Quand un film de Miyazaki, poète de l’animation, commence par ce vers en français (chauvinisme quand tu nous tiens), on se doute que le film sera une poème visuel.
Dès les premières images, l’univers Miyazakien (après l’apport de ce monsieur à l’animation japonaise et internationale, je crois que l’on peut se permettre le terme) est très vite mis en place. Des décors extrêmement travaillés et des couleurs vives annoncent que le film sera à la limite du rêve et n’hésitera pas franchir cette barrière magique plusieurs fois.
Outre ces passages de rêve, le film garde une note très réaliste.
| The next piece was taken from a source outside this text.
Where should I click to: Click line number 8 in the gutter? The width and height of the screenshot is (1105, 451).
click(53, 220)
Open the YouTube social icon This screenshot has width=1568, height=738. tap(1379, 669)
La guerre même si elle est évitée le plus possible, nous est maintenue à l’esprit par des rappels constants. Nous sommes tout autant les destinataires de ces rappels que son personnage principal, rêveur et utopiste. Quitte à rester dans ce qui a fait la polémique du film, parlons du tabagisme. Jiro Horikoshi, personnage principal, fume tout autant qu’un de ces inspecteurs des films noirs américains. On imagine facilement le problème dans notre société qui est en guerre ouverte contre le tabac. Où va le monde si un des réalisateurs admirés des jeunes enfants se met à nous montrer un héros qui fume…
Si le film parle des rêves et ambitions d’un enfant qui grandit, il est formellement adulte par la présentation et l’évolution de ses personnages.
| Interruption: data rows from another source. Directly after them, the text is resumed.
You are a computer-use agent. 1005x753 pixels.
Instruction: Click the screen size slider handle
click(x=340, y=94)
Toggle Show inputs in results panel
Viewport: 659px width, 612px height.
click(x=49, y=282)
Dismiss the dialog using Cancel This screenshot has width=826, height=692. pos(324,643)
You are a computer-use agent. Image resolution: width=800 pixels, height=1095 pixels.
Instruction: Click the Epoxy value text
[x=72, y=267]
Un ensemble trop réaliste a surement dû ennuyer le maitre, c’est pourquoi tout au long du film, il ponctue certains passages d’humour, autant dans les dialogues, les situations et certains personnages. Toujours excellent dans ses personnages secondaires, Miyazaki renouvelle son exploit en nous offrant une palette de personnages dans tous les registres. Son supérieur explosif, sa soeur criante de sincérité, son ami proche, droit et synonyme du japon travailleur, un des pensionnaires de l’hôtel extrêmement mystérieux… Bref, tout est dans la nature et dans l’oeuvre de Miyazaki.
L’exemple le plus frappant de cet humour décalé et symbole d’une création artisanale reste ces quelques bruitages fait à la bouche (bruit de moteurs ou de sifflements de trains). Il injecte littéralement de la douceur et de la chaleur dans des faits qui, sans cet oeil d’enfant, nous aurait laissé froids et indifférents. Ces bruitages sont la parfaite transition pour parler du film en tant que poème visuel.
La poésie n’est autre que l’expression de sentiments et Miyazaki a su, grâce à ce genre d’artifices (bruitages, humour, détails insignifiants…) créer un ensemble mélancolique et sincère. L’histoire d’amour de Jiro est simple et pathétique (mais dans le bon sens du mot, émouvant, poignant, bouleversant). Il conte cette histoire aux multiples rebondissements avec autant de mélancolie que certains grands romantiques tout en ayant l’intelligence d’enlever le tragico-pathos de la partition.
Habitué à faire des films qui font rêver, ici Miyazaki s’est attelé, pour son dernier film, à faire un film sur quelqu’un qui rêve, peut être même que ce personnage pourrait être lui. Une sorte de film conclusion qui regroupe tous les arts qu’il a su développer tout au long de sa carrière.